There’s always some trace of doubt when you’re about to do something great and extraordinary. I’ve been worried that my pace isn’t good enough, I haven’t trained long enough, maybe I’m not that strong, I’m too to old to run a race now (how dumb is that?), I’m out of shape and not where I thought I would be physically at this point in my life. I wanted to give up before I’d even got out of bed, but something came over me. The idea that I just paid $30 for this race and wasn’t going to attempt the damn thing did not sit well with me. So I decided to grab my sunglasses, applesauce, keys, frozen water bottle, and head out the door.
Once there, I quickly realized that I probably should have eaten more food. My stomach started speaking to me in gibberish and then I worried that I might get a little weak because let me tell you, North Carolina heat and humidity is not a joke. When you’re hungry AND hot, the Incredible Hulk sometimes appears. Fortunately, he decided to chill out today. The feeling that you get once you stand at the START line and take in all of the positive energy and smiles around you, when you realize that you’re running a race for a good cause, in my case, helping families who have lost their firefighting husband or wife in the line of duty, you stop worrying about the small stuff. And when the whistle blows, that first step is all you need in order to win the fight against fear and intimidating.

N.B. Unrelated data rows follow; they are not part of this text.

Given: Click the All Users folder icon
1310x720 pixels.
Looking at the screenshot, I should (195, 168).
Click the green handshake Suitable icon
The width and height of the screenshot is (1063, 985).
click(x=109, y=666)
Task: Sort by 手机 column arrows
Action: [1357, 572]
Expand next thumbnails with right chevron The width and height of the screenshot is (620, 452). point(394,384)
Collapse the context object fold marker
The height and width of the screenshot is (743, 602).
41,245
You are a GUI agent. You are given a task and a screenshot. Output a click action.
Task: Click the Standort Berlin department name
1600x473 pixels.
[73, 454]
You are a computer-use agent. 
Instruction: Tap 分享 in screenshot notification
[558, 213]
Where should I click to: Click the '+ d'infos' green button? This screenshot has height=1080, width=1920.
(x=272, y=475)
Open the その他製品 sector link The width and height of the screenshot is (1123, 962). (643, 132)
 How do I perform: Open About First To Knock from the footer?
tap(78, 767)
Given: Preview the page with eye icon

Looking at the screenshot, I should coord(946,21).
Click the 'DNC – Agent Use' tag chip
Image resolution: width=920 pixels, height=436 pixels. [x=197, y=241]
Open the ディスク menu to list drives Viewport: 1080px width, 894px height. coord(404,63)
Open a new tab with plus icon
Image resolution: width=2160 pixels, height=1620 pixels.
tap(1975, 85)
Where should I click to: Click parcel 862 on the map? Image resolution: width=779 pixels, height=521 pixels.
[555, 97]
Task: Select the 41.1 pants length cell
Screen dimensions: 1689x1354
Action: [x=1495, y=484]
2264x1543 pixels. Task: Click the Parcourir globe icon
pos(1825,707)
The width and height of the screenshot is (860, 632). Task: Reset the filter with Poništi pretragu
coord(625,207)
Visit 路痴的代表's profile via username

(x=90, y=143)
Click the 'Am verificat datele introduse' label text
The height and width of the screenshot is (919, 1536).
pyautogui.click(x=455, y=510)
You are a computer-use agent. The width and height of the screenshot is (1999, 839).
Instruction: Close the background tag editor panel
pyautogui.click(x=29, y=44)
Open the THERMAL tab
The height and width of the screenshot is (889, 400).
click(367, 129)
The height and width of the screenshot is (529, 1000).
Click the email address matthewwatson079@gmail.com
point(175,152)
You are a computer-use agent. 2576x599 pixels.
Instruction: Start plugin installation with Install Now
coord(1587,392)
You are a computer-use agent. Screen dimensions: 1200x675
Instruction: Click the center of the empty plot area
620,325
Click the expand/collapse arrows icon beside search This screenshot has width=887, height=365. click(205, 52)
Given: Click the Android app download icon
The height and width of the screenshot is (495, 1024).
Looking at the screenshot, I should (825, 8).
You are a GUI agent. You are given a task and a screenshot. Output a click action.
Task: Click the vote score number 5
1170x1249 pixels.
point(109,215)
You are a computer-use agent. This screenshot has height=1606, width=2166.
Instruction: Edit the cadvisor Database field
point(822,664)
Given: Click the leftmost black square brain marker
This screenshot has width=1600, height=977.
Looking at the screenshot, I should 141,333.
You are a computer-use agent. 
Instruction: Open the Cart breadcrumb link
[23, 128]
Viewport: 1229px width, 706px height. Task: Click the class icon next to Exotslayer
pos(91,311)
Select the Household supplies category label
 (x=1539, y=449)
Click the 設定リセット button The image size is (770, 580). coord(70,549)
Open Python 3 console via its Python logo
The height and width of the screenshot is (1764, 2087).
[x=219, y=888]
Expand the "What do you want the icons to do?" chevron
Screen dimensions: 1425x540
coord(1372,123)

Childhood Flashback: While I was standing at the START line today, I saw a couple with a little girl around the age of 8 or so. I didn’t know at the time, but that little girl taught me a very important lesson today. When I was about the same age as that little girl I remember walking with my mother from our house in the city to my grandfather’s house in the suburbs (2.5 miles) in the hot sun. When we reached the dirt road that lead to his house, I fell to my knees and screamed, ” I can’t walk no more.” To this day, my mother has not let me live down that moment and it has become a joke between the both of us. When I saw that little girl later, almost half way through the race, I saw her panting and yelling, “I can’t run anymore.” In that moment, I saw myself passing myself as that eight year-old who had given up, but with several differences. One, I’m older now, but two, we were on two different sides. That little girl still had quite a ways to go before completing the race, but for me, I was almost done. I realized that I was no longer a little girl who had given up, but a beautiful young lady who rose to the challenge. I hope that someday she will find her inner strength as well.
“Yeah, you did it! You finished your first 5K in over four years in 35.41 minutes. Even better, you beat your previous record by two minutes. Who cares if you’re going to be 30 years-old in less than a year? Right, now you’re one hot chick with another victory under her belt.”